シカゴ大学で教鞭を取っていたころの懐かしい思い出から入り、質疑も含めて1時間少しだった。私は2006年に当時上院議員であったオバマ氏が「Genomics and Personalized Medicine(ゲノムとオーダーメイド医療)」法案を提出した直後から注目していたので、ぜひ、一度お会いしてみたい。私の研究室にいる日本人留学生には、オバマ大統領を一目見たいというミーハーはいなかったが、不思議なことに中国人留学生はオバマ大統領を見てみた~いと騒いでいた。

 

質疑応答でも、学生たちの質問には軽妙に受け答えしていた。若い学生を励ましつつ、ジョークも交えながら、なかなかのものだ。

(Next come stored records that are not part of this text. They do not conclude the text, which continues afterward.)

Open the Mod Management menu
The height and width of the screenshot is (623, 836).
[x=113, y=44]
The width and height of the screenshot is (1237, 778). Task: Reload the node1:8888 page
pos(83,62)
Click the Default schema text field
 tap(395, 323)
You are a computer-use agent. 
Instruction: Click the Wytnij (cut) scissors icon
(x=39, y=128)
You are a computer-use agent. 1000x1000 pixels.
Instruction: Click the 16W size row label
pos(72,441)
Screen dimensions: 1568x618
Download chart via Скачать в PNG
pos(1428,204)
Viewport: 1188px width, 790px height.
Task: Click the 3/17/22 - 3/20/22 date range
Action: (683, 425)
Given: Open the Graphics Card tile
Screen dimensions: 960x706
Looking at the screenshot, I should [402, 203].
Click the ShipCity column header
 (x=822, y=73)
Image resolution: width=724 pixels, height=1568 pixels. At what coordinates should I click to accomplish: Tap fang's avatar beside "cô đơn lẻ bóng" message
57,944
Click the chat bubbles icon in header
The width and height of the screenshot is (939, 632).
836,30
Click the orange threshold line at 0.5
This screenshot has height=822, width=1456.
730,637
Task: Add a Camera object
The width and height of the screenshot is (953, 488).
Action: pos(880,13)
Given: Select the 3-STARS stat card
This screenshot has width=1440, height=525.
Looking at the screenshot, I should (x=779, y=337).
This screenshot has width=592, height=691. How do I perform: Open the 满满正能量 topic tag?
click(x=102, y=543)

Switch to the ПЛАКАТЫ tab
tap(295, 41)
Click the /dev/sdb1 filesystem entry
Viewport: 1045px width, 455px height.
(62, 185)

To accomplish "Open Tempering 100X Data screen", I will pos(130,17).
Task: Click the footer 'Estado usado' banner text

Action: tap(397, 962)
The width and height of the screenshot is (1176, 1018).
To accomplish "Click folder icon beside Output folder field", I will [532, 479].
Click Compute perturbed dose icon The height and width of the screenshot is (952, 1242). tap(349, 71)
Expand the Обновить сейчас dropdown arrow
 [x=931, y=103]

しかし、質問を受ける相手を「GirlとBoy、交互に」と言っていたあたりは、男女平等に配慮をしている米国らしい。私など自然に振る舞えばいいと思うのだが、やはり、意識しないと不平等という批判を受けるのだろう。

 

昔は白人男性しか選挙の投票権はなかった。そして、女性にも選挙権が広がり、今は、米国民には平等に選挙権が与えられた。このようにして、米国でデモクラシーは発展してきたのだと語った部分には感慨がこもっていた。投票率が低くなっている現状を少し嘆いていたが、日本も、金持ちの男性だけに認められていた選挙権が、全男性に、そして、女性にも広がったという歴史を忘れてはならない。一票を投じる権利は黙って手に入れたものではない。投票という権利を、もっと大切にすべきなのだ。

 

共和党からはオバマケアに対する批判が強く、大統領候補もオバマケアをなくすと言っているが、国民皆保険になじんでいる私には、平等に医療を受けることができない米国の姿が異質に見えてならない。